- _WHAT THE TASK REQUIRES_: Find every line of the records that has "Select" and return it.

- _Stored records_:
—————

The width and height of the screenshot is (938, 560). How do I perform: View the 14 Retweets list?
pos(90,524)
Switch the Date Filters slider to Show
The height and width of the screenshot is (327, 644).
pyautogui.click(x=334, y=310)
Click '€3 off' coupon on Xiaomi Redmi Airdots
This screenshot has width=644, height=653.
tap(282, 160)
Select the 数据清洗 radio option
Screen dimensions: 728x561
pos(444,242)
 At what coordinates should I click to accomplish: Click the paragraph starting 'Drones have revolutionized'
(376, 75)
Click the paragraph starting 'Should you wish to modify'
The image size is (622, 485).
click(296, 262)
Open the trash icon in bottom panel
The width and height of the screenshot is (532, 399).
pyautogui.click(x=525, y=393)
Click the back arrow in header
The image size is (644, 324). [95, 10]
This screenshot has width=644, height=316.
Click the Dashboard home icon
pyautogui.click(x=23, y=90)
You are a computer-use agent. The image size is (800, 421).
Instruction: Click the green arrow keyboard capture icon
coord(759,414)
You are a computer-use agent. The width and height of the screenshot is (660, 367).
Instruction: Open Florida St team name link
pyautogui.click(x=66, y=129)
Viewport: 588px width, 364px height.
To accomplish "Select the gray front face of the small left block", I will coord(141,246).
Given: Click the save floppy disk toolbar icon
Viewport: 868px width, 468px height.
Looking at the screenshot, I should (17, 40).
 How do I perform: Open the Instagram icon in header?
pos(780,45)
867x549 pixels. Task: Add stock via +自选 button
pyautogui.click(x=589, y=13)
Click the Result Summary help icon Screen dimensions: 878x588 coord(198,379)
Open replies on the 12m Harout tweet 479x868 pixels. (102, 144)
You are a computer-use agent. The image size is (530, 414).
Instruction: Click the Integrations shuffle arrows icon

—————

- _RESPONSE AREA_:
Select the 数据清洗 radio option
To accomplish "Select the gray front face of the small left block", I will coord(141,246).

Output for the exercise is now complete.